• _USING THE INFORMATION_:
[1] In the forum thread about St. Paul skyline photo spots, which park does RauschPhotography suggest for a night shot of the skyline?
[2] Pick up the forum thread about St. Paul skyline photo spots from the point where it stops and write what comes next.

─── TEXT PROVIDED

# St. Paul, MN



## n.hubb22 (Aug 20, 2011)

does anyone know of a good location to get a skyline shot of st Paul?  I live in MPLS, and have found numerous locations for it, but I just never get to the other twin!  

im thinking somewhere off of selby/summit aves maybe?  I dunno?  if anyone is willing to give up their "secret " spot haha

cheers


----------



## RauschPhotography (Aug 20, 2011)

Prospect Park in Minneapolis is an awesome location to get a night shot of the skyline. Head up towards Witch Hat's tower and bring a tripod.


----------



## n.hubb22 (Aug 20, 2011)

RauschPhotography said:


> Prospect Park in Minneapolis is an awesome location to get a night shot of the skyline. Head up towards Witch Hat's tower and bring a tripod.



Can you get a good view of st paul from there?   Ive been over by the witch hat's tower before but its been a few years.  Id love to be able to get up to the top of that tower, but if i remember right the door at the bottom was locked last time I was there.


----------



## RauschPhotography (Aug 20, 2011)

n.hubb22 said:


> RauschPhotography said:
> 
> 
> > Prospect Park in Minneapolis is an awesome location to get a night shot of the skyline. Head up towards Witch Hat's tower and bring a tripod.
> ...

──────
─── DATASET EXTRACT

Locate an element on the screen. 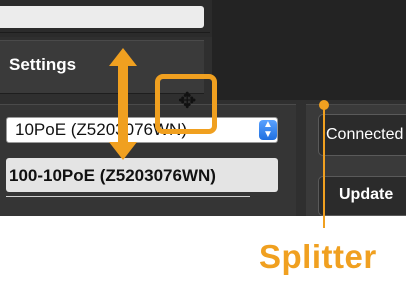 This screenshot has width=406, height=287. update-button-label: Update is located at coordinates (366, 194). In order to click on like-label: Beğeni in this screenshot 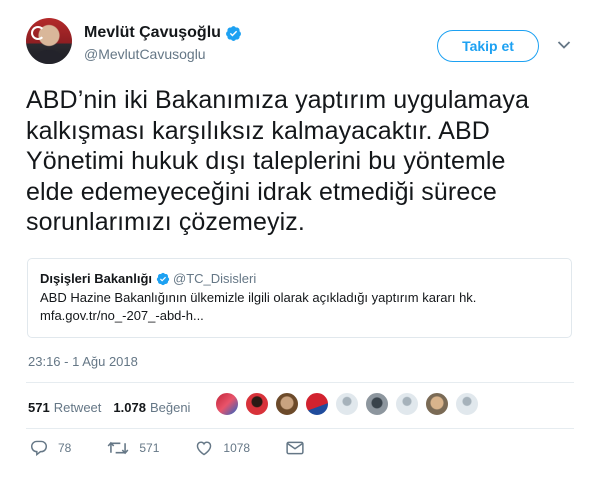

──────

• _EXPECTED RESPONSES_:
[1] Prospect Park in Minneapolis.

[2]
You don't have to be in the tower to get a shot of the skyline, but you'll be shooting the MPLS skyline instead. Not sure where to get the St. Paul view, honestly. Minneapolis has always been more of my city


----------



## n.hubb22 (Aug 21, 2011)

RauschPhotography said:


> n.hubb22 said:
> 
> 
> > RauschPhotography said:
> ...



indeed, but i know a bunch of good spots for mpls skylines, hence my desire to shoot st paul!


----------



## Stradawhovious (Aug 22, 2011)

I'm curious to know as well.  I have found exactly 1,624 places to shoot the Mpls skyline, but none of it's convoluted sister St. Paul.

Even up for a meet of local photogs in the area for some shutters and suds.


----------



## jcradford (Sep 10, 2011)

I believe Mounds Park has a decent skyline shot to the west where many shots have been made. Been yrs since i was there. (Followup edit -- here's a photo made there .... 

http://en.wikipedia.org/wiki/File:St_Paul_Skyline_7_11_2007.jpg -- author is Telepwn.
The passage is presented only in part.